TEXTE DU DOCUMENT →
____

Pouvoir de voyance donc, pouvoir magique, pouvoir thérapeutique, mais il faudrait aussi parler des phénomènes physiques qui accompagnent fréquemment le chevauchement : force décuplée, insensibilité à la douleur, en particulier à la brûlure, glossolalie (j’ai entendu une jeune française possédée qui n’avait jamais entendu parler du vaudou, s’exprimer en excellent créole et même, un instant, en fongbé, c’est-à-dire dans la langue des vaudouisants du Dahomey !). La place manque pour rapporter tous les faits dont j’ai eu le privilège d’être le témoin oculaire. Je voudrais pourtant, avant de terminer, évoquer un phénomène encore plus impressionnant, encore plus inadmissible. Il existe en Haïti des sociétés secrètes en marge ou, plutôt, au-delà du vaudou. On les appelle les sectes rouges et leurs adeptes affirment avoir le pouvoir de se métamorphoser en animaux et de voler dans les airs. Cela vous paraît extravagant ? Je le crois sans peine, ayant eu la même réaction. Seulement, après beaucoup d’aventures, j’ai eu la chance de pouvoir assister à l’une de leurs assemblées et j’ai été bien obligé de changer d’avis. Je ne propose aucune explication, je me contente de témoigner : oui, j’ai vu les zobops [14] voler. Il ne s’agissait pas d’une simple lévitation. Ils faisaient des bonds de plusieurs dizaines de mètres, allant de crête en crête, jusqu’à venir se poser, entourés d’un halo lumineux, à quelques mètres de moi.

Depuis ce jour, j’examine avec moins de scepticisme les témoignages que nous possédons sur les sorcières volantes de notre propre Moyen-Age. II en existe des centaines et il paraît difficile d’admettre que tous soient de simples affabulations ou des mensonges délibérés.

Le Vaudou nous a déjà éclairé sur les grands mystères de notre antiquité. Peut-être, grâce à lui, pourrons-nous un jour lever le voile sur ces autres mystères pour lesquels luttèrent si longtemps celles qui furent appelées les sorcières [15], et dont nous ne possédons, jusqu’à présent, que l’image défigurée que nous laissèrent ceux qui furent leurs persécuteurs et leurs bourreaux.

____

EXERCICE 1 →
Traduisez en anglais la phrase suivante, tirée du texte sur le vaudou : « La place manque pour rapporter tous les faits dont j’ai eu le privilège d’être le témoin oculaire. »
EXERCICE 2 →
Recopiez le passage du texte sur le vaudou qui commence par « Depuis ce jour, j’examine » et se poursuit jusqu’à « des mensonges délibérés. ».

Données d’ancrage par coordonnées en pixels:

____

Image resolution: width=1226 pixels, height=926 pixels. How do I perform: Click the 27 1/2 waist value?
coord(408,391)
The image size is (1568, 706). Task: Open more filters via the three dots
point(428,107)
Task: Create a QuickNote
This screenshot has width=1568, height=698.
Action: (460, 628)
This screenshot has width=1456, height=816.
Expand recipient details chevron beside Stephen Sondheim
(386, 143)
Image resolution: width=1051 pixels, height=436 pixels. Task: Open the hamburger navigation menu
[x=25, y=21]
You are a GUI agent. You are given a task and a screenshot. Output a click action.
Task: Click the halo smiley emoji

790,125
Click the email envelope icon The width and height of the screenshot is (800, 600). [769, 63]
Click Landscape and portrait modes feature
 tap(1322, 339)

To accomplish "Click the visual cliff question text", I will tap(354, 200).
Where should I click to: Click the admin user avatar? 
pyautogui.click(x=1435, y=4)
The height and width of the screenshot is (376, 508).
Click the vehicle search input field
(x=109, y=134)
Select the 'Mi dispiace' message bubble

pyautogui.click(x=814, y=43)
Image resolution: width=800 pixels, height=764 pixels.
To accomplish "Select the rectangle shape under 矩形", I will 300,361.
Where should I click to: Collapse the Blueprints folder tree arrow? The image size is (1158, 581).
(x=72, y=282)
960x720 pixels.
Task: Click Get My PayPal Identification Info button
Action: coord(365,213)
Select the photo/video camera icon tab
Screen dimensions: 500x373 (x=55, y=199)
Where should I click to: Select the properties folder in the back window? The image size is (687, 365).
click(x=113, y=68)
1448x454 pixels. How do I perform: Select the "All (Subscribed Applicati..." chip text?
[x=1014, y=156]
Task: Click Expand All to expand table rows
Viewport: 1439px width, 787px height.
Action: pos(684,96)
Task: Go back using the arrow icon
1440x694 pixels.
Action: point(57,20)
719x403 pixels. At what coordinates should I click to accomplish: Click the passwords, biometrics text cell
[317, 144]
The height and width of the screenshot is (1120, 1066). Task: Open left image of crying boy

____

VOTRE RÉPONSE 1 →
There is not enough space to report all the facts of which I had the privilege of being an eyewitness.

VOTRE RÉPONSE 2 →
Depuis ce jour, j’examine avec moins de scepticisme les témoignages que nous possédons sur les sorcières volantes de notre propre Moyen-Age. II en existe des centaines et il paraît difficile d’admettre que tous soient de simples affabulations ou des mensonges délibérés.